Variations of UTF-16 (was: Re: "UNICODE BOMBER STRIKES AGAIN")

From: Doug Ewell (dewell@adelphia.net)
Date: Wed Apr 24 2002 - 02:02:11 EDT


Mark Davis <mark@macchiato.com> wrote:

> You can determine that that particular text is not legal UTF-32*,
> since there be illegal code points in any of the three forms. IF you
> exclude null code points, again heuristically, that also excludes
> UTF-8, and almost all non-Unicode encodings. That leaves UTF-16,
> 16BE, 16LE as the only remaining possibilities. So look at those:
>
> 1. In UTF-16LE, the text is perfectly legal "Ken".
> 2. In UTF-16BE or UTF-16, the text is the perfectly legal "䬀攀渀".
>
> Thus there are two legal interpretations of the text, if the only
> thing you know is that it is untagged. IF you have some additional
> information, such as that it could not be UTF-16LE, then you can
> limit it further.

OK, let me try to understand this again. I'm sorry, you guys should
know that I'm not just trying to be a gadfly, but despite my efforts I
am still confused over whether an unlabeled, BOM-free sequence may or
may not be treated as little-endian UTF-16.

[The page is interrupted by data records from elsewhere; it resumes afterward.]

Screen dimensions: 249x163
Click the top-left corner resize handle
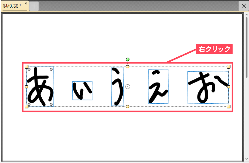click(x=26, y=67)
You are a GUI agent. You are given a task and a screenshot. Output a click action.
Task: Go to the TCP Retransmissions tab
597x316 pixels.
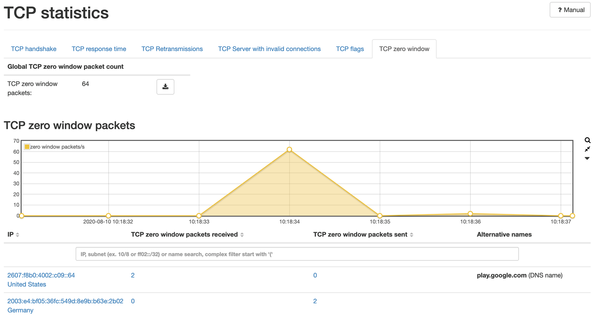coord(172,49)
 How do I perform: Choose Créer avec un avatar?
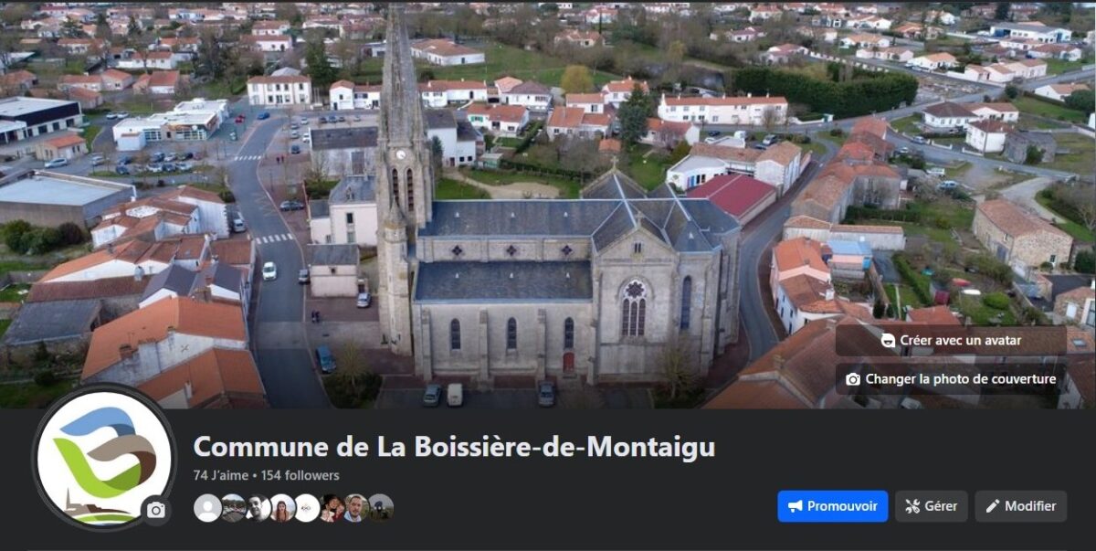(951, 341)
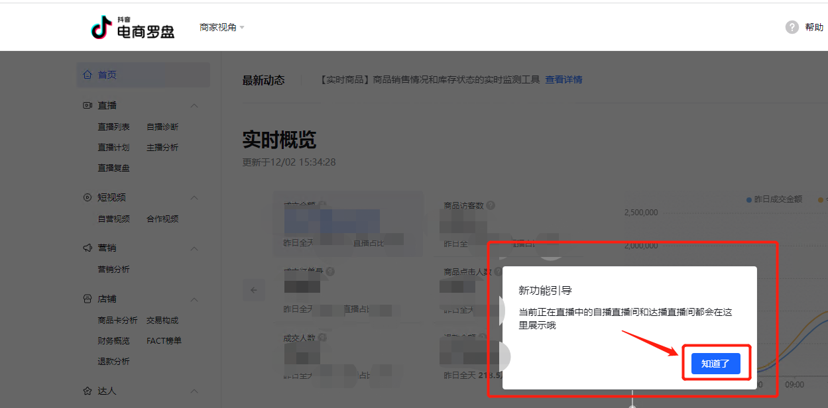This screenshot has height=408, width=828.
Task: Select 营销分析 menu item
Action: click(x=114, y=269)
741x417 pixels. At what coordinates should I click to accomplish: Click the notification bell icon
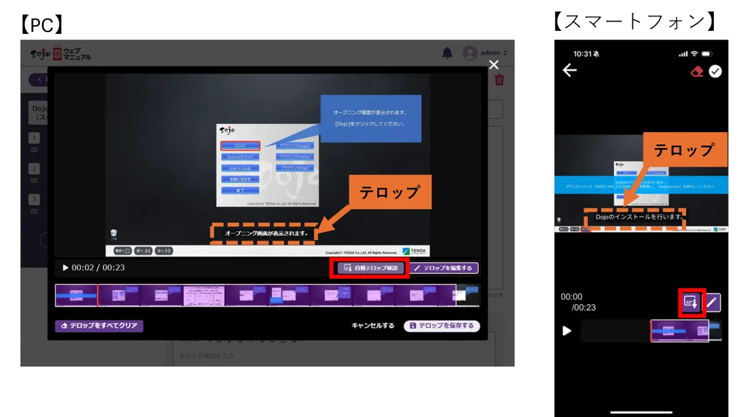447,54
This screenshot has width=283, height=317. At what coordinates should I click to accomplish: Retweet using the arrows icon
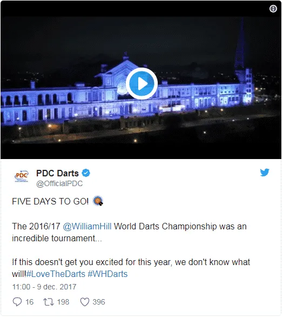49,302
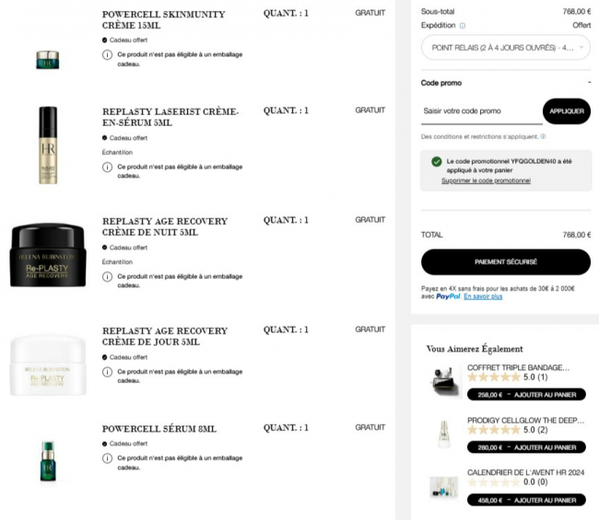Click the green promo code success checkmark

click(436, 162)
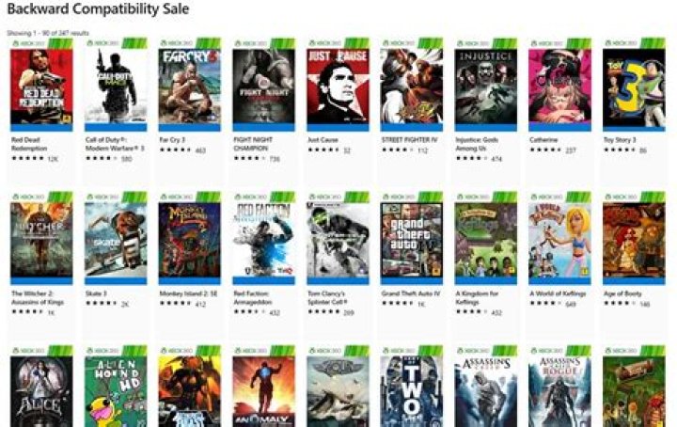This screenshot has height=427, width=677.
Task: Open the Grand Theft Auto IV cover
Action: click(412, 240)
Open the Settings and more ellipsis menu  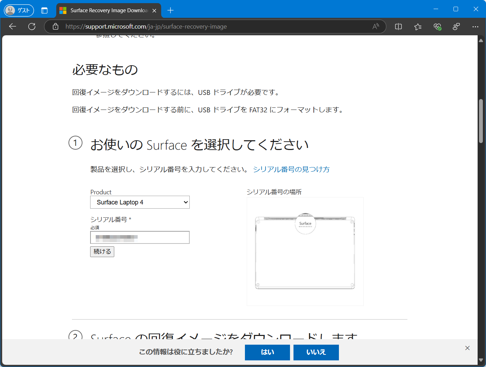[x=475, y=27]
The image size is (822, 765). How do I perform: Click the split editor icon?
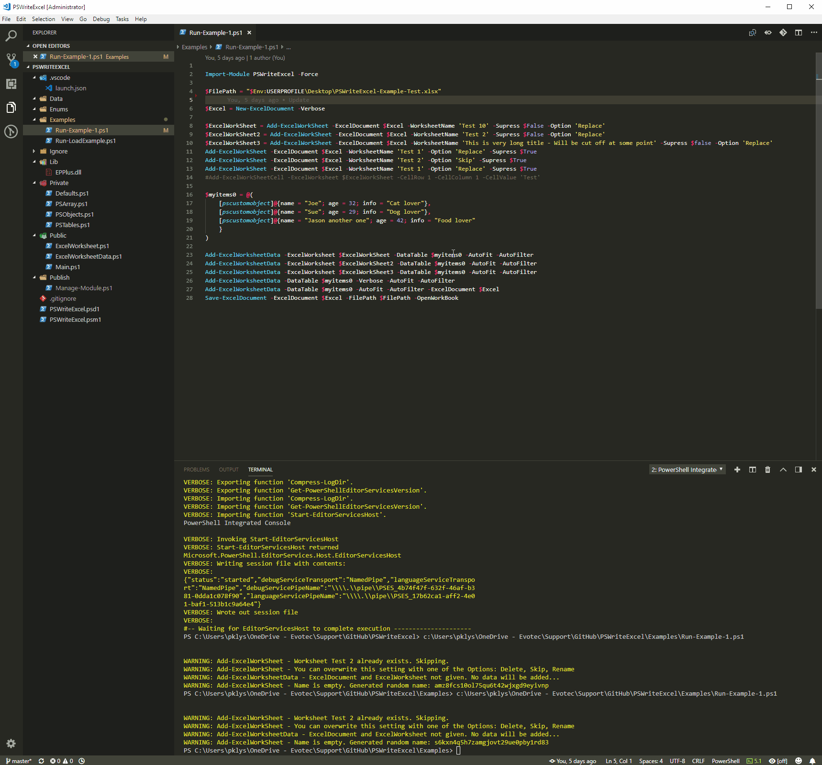point(799,33)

I think what Mark is saying is that, given Ken's byte sequence:

0x4B 0x00 0x65 0x00 0x6E 0x00

and some reason (heuristics, knowledge of platform, divine guidance,
etc.) to believe that this is Unicode text represented in some flavor of
UTF-16, I have my choice of:

(a) treating it as either "UTF-16BE" or "UTF-16" and decoding it as
U+4B00 U+6500 U+6E00 ("䬀攀渀"), or

(b) treating it as "UTF-16LE" and decoding it as U+004B U+0065 U+006E
("Ken"),

    *BUT*

I must not *call* the sequence "UTF-16," since that term is officially
reserved for BOM-marked text which can be either little- or big-endian,
or BOMless text which must be big-endian.

Is that what I have been missing all along? It's perfectly OK for the
text to be encoded and decoded this way, so long as nobody actually
calls it "UTF-16"? If so, then I've probably been arguing over nothing.